Usando esse método, os pesquisadores conseguiram quantificar como o cérebro responde a estímulos sensoriais, como sons, ou a perturbações espontâneas da atividade neural.

No estado normal, desperto, a atividade neural aumenta após qualquer entrada, então retorna ao seu nível de atividade basal. No entanto, uma vez que a dosagem de propofol começou, o cérebro começou a demorar mais para retornar à sua linha de base após essas entradas, permanecendo em um estado excessivamente excitado. Esse efeito se tornou cada vez mais pronunciado até que os animais perderam a consciência.

Isso sugere que a inibição da atividade neuronal pelo propofol leva a uma instabilidade crescente, o que faz com que o cérebro perca a consciência, dizem os pesquisadores.

Melhor controle da anestesia

Para ver se eles poderiam replicar esse efeito em um modelo computacional, os pesquisadores criaram uma rede neural simples. Quando eles aumentaram a inibição de certos nós na rede, como o propofol faz no cérebro, a atividade da rede se desestabilizou, similar à atividade instável que os pesquisadores viram nos cérebros de animais que receberam propofol.

“Observamos um modelo de circuito simples de neurônios interconectados e, quando detectamos inibição nele, vimos uma desestabilização. Então, uma das coisas que estamos sugerindo é que um aumento na inibição pode gerar instabilidade, e isso está subsequentemente ligado à perda de consciência”, diz Eisen.

Como Fiete explica, “Esse efeito paradoxal, no qual o aumento da inibição desestabiliza a rede em vez de silenciá-la ou estabilizá-la, ocorre por causa da desinibição. Quando o propofol aumenta o impulso inibitório, esse impulso inibe outros neurônios inibitórios, e o resultado é um aumento geral na atividade cerebral.”

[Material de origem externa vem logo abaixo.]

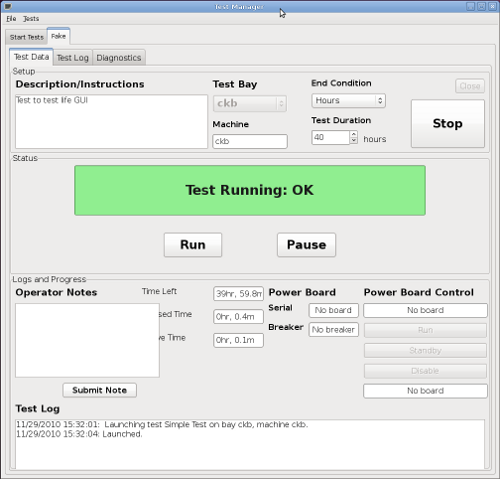Pause the running test
This screenshot has height=479, width=500.
point(306,245)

Os pesquisadores suspeitam que outros medicamentos anestésicos, que agem em diferentes tipos de neurônios e receptores, podem convergir para o mesmo efeito por meio de mecanismos diferentes — uma possibilidade que eles agora estão explorando.

Se isso for verdade, pode ser útil para os esforços contínuos dos pesquisadores em desenvolver maneiras de controlar com mais precisão o nível de anestesia que um paciente está experimentando. Esses sistemas, nos quais Miller está trabalhando com Emery Brown, o Professor Edward Hood Taplin de Engenharia Médica no MIT, funcionam medindo a dinâmica do cérebro e, em seguida, ajustando as dosagens de medicamentos de acordo, em tempo real.

“Se você encontrar mecanismos comuns em ação em diferentes anestésicos, você pode torná-los todos mais seguros ajustando alguns botões, em vez de ter que desenvolver protocolos de segurança para todos os diferentes anestésicos, um de cada vez”, diz Miller. “Você não quer um sistema diferente para cada anestésico que eles vão usar na sala de cirurgia. Você quer um que faça tudo.”

Os pesquisadores também planejam aplicar sua técnica para medir a estabilidade dinâmica a outros estados cerebrais, incluindo transtornos neuropsiquiátricos.

“Esse método é muito poderoso e acho que será muito emocionante aplicá-lo a diferentes estados cerebrais, diferentes tipos de anestésicos e também outras condições neuropsiquiátricas, como depressão e esquizofrenia”, diz Fiete.

A pesquisa foi financiada pelo Escritório de Pesquisa Naval, o Instituto Nacional de Saúde Mental, o Instituto Nacional de Distúrbios Neurológicos e Derrame, a Diretoria de Ciência da Computação e Informação e Engenharia da Fundação Nacional de Ciências, o Centro Simons para o Cérebro Social, a Colaboração Simons sobre o Cérebro Global, a Fundação JPB, o Instituto McGovern e o Instituto Picower.